The rabbis are not stacking metaphors for the sake of it. They are arguing that what looks like five separate hopes in Jewish life are actually one hope wearing different clothes. The Temple comes back. The exiles come home. God's fury settles. The sins are carried away. The rain falls. These are not five events. They are one event seen from five angles.
And every one of them was rehearsed on day one of creation, when the spirit hovered over the water and the first drop fell on a land that had no altar yet.
Why this matters to anyone holding an umbrella
The midrash has a quiet bet hidden in it. The bet is that ordinary weather is liturgy. That a rainy afternoon in any century carries the same acceptance that an offering carried on Mount Moriah. The Temple's job, in the rabbinic imagination, was to make visible something that was already happening underneath the ground. Now the building is gone. The traffic in favor never stopped.

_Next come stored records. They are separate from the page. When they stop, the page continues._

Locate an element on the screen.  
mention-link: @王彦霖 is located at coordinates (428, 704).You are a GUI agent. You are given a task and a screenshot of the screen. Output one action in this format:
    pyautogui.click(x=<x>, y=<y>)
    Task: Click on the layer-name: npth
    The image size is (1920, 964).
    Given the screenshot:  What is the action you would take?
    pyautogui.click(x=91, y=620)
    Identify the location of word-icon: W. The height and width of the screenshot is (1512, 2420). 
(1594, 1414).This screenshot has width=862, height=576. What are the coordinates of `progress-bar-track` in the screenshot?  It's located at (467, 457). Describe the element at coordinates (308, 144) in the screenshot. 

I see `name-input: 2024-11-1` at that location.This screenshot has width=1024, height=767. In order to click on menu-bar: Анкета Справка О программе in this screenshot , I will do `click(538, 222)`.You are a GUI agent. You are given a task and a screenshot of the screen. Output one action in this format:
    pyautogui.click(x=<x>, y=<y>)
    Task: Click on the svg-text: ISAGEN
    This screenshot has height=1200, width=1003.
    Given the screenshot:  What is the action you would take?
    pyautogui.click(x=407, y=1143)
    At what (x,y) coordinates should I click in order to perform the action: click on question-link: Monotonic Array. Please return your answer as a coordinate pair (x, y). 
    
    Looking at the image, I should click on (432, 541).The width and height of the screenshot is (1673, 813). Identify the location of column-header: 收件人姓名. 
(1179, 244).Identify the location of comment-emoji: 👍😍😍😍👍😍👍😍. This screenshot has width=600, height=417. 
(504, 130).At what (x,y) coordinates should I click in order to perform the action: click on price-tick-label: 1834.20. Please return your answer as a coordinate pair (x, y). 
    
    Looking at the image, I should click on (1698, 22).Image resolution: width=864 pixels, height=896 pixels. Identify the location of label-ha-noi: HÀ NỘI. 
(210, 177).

This is also a quiet answer to grief. The rabbis who edited Bereshit Rabbah lived after the destruction. They had no functioning altar. They had Psalm 85 and a careful ear for Hebrew roots. They sat with the loss and decided that creation itself had been Temple-shaped from the start, which meant the Temple was not gone. It was the room they were sitting in. It was the field outside the window. It was the rain on the roof.
When Rabbi Abahu says God prefers the righteous, he is not moralizing. He is reminding the room that the system still works. Live well, and the rain comes. The altar that was never really a building keeps receiving the offering that was never really meat. And the world keeps being made, syllable by syllable, in the rhythm the first verses already taught.